Edit: Commented on https://github.com/hashicorp/terraform/issues/2430 which appears to detail the same topic

1 Like

Yes this is perfectly normal.

For infrastructure of any complexity (which your qualifies as) I would expect to have a number of different state files in use. This can be due to the difficulties you mention (you can’t login to a Kubernetes cluster that doesn’t yet exist) but mainly is to split things into logical sections.

Trying to put too much in a single state file causes a number of issues. It can be harder to organise resources which are very different in a single code directory (yes you can use modules, but that doesn’t always make it clearer), it is slower to process (the more resources the longer it takes to refresh state, calculate changes and apply them) and prevents parallelisation (you can only run a single plan or apply against a state file at a time).

For a similar architecture we split things into several code repos/state files/build pipelines. This allows each piece to be deployed separately, keeping things quick and helping people understand what is happening a bit more easily. We then use remote state to pull necessary values from one piece of code to another.

We split as follows:

  • Account level resources (things which apply to the whole AWS account and aren’t environment specific)
  • Base resources (per environment) - VPC, EKS cluster, common SGs
  • Repo per namespace/application - both Kubernetes resources (usually using Helm) and associated AWS dependencies (SGs, S3 buckets, RDS, queues, etc.)

Once things have passed the initial setup state we find than 90% of changes are being made to the per namespace/app code, with the majority for the functionality this system is providing (as opposed to the supporting namespaces such as metrics, system or logging applications). By having that code separate from everything else things are both safer (because you can’t accidentally make a code change that breaks the whole cluster) and quicker (as Terraform only has to refresh/calculate/apply changes for a small set of resources).

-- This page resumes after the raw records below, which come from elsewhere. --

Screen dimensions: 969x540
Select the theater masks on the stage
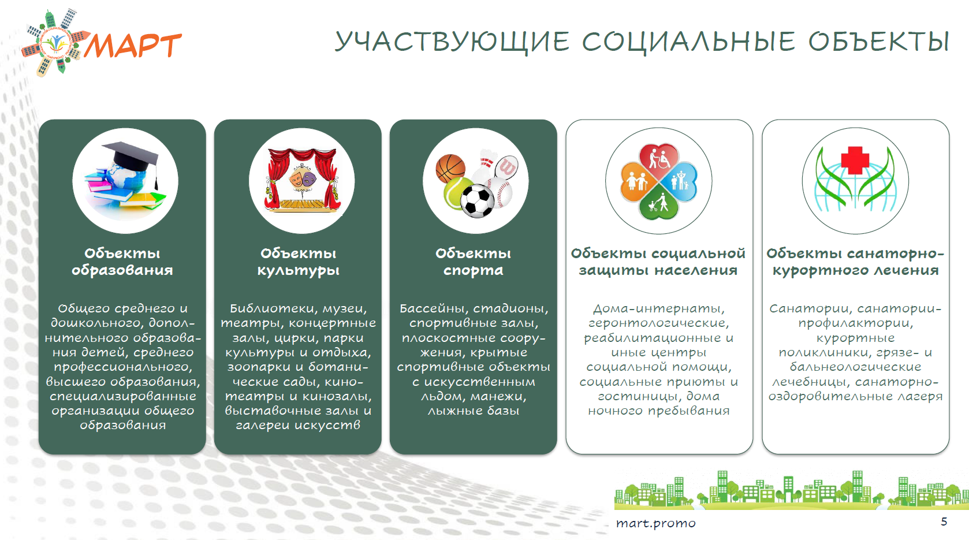pos(302,178)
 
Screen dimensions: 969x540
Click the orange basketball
pos(450,169)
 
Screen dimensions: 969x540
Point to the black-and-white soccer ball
pos(477,201)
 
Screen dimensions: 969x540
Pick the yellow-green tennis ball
pos(458,193)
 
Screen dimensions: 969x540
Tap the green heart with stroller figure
pos(659,203)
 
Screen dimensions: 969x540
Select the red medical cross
pos(855,160)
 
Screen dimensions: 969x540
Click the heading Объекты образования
pos(122,262)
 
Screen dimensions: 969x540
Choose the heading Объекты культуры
pos(298,262)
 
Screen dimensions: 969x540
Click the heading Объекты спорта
pos(474,262)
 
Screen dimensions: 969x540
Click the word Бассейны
pos(434,308)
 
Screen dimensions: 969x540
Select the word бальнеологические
pos(855,367)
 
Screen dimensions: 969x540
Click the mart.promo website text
pos(656,524)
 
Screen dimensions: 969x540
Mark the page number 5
pos(944,522)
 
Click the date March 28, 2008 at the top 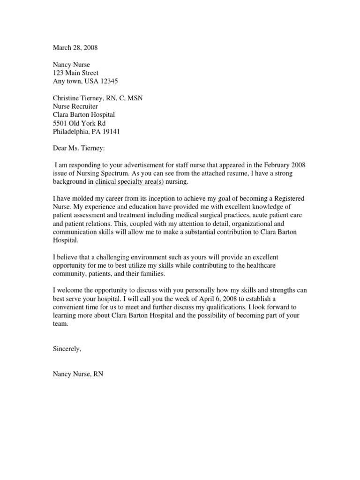75,48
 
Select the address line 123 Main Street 75,73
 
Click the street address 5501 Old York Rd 79,123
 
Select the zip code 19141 111,132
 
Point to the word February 284,165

If we tried to have everything in a single state file, not only would we have issues as you mentioned, but more importantly every build (every time a branch is changed, including work in progress) could easily take 10 minutes longer (just to refresh all the VPC, EKS & other Kubernetes resources) as well as causing lots of state lock contention, again slowing things down.

I have a single TF state file that:
a) creates a VPC
b) creates an EKS cluster
c) deploys a bunch of stuff into the EKS cluster

I don’t have problems with dependency ordering. In one ‘terraform apply’, it can create the vpc, create the eks cluster in the newly created vpc subnets, configure credential access to the k8s cluster, and deploy a bunch of kubernetes resources. It appears to do something intelligent to delay configuration of providers and resources that rely on the output of other resources. Or am I just getting lucky?